- **Requirements**
Locate every line in the entries below that contains the word "Where" with the same capitalization, and copy each of those lines.

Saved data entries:
--*--

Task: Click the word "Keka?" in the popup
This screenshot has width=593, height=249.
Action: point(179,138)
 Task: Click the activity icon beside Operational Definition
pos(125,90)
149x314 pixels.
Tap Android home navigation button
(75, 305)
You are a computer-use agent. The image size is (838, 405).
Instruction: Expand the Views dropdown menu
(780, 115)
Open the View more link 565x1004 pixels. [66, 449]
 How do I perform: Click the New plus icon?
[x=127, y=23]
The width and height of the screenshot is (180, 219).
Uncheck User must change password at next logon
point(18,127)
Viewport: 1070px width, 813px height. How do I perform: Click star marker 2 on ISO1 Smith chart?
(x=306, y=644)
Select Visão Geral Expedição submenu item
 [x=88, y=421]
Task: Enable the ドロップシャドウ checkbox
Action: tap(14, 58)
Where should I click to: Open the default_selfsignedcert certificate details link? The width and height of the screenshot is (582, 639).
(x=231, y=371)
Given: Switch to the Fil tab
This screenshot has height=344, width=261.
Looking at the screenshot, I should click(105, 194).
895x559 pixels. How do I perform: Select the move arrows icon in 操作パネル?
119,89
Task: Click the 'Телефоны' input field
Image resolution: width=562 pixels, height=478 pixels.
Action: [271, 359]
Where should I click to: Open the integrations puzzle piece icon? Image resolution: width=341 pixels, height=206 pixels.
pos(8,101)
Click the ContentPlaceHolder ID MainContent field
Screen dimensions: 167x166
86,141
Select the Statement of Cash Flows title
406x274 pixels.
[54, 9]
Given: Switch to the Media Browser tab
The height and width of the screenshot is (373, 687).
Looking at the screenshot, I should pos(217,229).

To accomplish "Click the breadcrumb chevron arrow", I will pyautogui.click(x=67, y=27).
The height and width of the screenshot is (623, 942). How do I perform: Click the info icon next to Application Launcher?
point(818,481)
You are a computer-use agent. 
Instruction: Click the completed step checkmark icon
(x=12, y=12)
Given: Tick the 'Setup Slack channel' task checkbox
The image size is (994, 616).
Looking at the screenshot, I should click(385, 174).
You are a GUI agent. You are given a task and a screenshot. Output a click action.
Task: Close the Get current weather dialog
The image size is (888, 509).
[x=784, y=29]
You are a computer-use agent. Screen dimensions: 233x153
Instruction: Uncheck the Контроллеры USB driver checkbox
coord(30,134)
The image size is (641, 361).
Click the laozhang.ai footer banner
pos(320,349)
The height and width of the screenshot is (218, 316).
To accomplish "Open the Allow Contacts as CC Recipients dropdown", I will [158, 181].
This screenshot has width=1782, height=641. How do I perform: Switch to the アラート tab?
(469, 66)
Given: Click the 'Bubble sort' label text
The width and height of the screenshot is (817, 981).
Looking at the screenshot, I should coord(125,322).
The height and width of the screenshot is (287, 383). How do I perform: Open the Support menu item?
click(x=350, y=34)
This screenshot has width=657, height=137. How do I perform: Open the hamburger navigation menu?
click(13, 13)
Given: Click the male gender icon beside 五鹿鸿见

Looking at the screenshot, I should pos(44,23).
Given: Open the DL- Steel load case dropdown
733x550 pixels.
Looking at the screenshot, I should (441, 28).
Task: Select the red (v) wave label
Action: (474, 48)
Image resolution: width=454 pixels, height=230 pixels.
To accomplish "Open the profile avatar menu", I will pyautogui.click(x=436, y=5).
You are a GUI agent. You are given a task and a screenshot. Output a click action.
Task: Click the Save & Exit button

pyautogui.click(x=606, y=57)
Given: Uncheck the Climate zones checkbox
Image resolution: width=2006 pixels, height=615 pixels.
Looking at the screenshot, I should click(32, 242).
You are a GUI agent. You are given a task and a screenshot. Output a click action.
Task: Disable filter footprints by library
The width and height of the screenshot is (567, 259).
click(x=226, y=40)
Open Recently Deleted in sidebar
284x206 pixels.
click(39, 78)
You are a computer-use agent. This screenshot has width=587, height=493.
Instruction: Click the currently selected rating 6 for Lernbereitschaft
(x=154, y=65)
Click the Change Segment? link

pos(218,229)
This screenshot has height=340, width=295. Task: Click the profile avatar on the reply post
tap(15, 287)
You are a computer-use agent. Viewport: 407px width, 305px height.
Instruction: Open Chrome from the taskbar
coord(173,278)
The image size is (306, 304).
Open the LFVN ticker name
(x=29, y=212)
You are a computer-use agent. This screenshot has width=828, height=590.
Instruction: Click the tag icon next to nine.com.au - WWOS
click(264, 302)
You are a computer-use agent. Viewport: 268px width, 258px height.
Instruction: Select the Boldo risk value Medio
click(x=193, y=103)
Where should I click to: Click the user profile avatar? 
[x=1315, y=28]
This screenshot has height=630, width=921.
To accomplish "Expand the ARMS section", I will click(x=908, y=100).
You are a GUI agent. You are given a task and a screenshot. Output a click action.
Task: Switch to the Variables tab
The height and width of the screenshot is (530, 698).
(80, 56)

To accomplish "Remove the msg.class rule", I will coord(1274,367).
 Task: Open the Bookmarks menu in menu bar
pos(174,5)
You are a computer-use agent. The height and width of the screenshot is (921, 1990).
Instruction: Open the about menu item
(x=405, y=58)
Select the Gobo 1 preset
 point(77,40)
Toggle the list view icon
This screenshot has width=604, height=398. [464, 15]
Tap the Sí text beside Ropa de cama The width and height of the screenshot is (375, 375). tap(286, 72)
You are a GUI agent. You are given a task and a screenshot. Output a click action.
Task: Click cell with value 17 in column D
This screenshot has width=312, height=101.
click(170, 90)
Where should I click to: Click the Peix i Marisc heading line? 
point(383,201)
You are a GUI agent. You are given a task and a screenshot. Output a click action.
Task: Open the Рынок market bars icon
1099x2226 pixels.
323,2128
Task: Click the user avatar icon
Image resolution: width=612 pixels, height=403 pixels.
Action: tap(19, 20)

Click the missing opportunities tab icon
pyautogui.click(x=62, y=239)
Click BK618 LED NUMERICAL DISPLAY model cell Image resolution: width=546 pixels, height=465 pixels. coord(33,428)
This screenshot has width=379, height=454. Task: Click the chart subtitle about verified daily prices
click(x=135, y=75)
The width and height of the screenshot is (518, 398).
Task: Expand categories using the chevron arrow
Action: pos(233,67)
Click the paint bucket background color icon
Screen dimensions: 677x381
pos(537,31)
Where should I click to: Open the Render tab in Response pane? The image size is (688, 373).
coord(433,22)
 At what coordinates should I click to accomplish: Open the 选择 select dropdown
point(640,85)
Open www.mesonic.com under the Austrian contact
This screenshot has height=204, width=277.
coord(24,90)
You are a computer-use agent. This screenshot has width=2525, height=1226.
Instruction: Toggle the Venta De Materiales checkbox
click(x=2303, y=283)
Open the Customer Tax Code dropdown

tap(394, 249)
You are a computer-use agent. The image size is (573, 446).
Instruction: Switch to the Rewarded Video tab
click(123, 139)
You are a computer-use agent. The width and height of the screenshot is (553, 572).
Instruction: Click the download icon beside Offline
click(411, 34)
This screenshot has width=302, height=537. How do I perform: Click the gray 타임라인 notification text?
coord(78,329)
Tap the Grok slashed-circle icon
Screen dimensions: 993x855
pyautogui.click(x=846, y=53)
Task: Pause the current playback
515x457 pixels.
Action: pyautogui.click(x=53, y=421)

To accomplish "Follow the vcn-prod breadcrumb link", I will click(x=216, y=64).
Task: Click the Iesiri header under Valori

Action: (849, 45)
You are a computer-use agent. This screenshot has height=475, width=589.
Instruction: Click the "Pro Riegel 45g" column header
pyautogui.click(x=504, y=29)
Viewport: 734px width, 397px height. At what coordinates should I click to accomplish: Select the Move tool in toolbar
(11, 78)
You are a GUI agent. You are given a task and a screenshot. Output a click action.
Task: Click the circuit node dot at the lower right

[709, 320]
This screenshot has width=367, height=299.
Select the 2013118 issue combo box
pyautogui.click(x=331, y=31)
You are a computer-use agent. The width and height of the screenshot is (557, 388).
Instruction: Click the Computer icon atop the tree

--*--

- **In response**
Where should I click to: Open the default_selfsignedcert certificate details link? The width and height of the screenshot is (582, 639).
Where should I click to: Open the integrations puzzle piece icon? Image resolution: width=341 pixels, height=206 pixels.
Where should I click to: Click the user profile avatar? 
Where should I click to: Click the Peix i Marisc heading line? 
Where should I click to: Open the Render tab in Response pane? The image size is (688, 373).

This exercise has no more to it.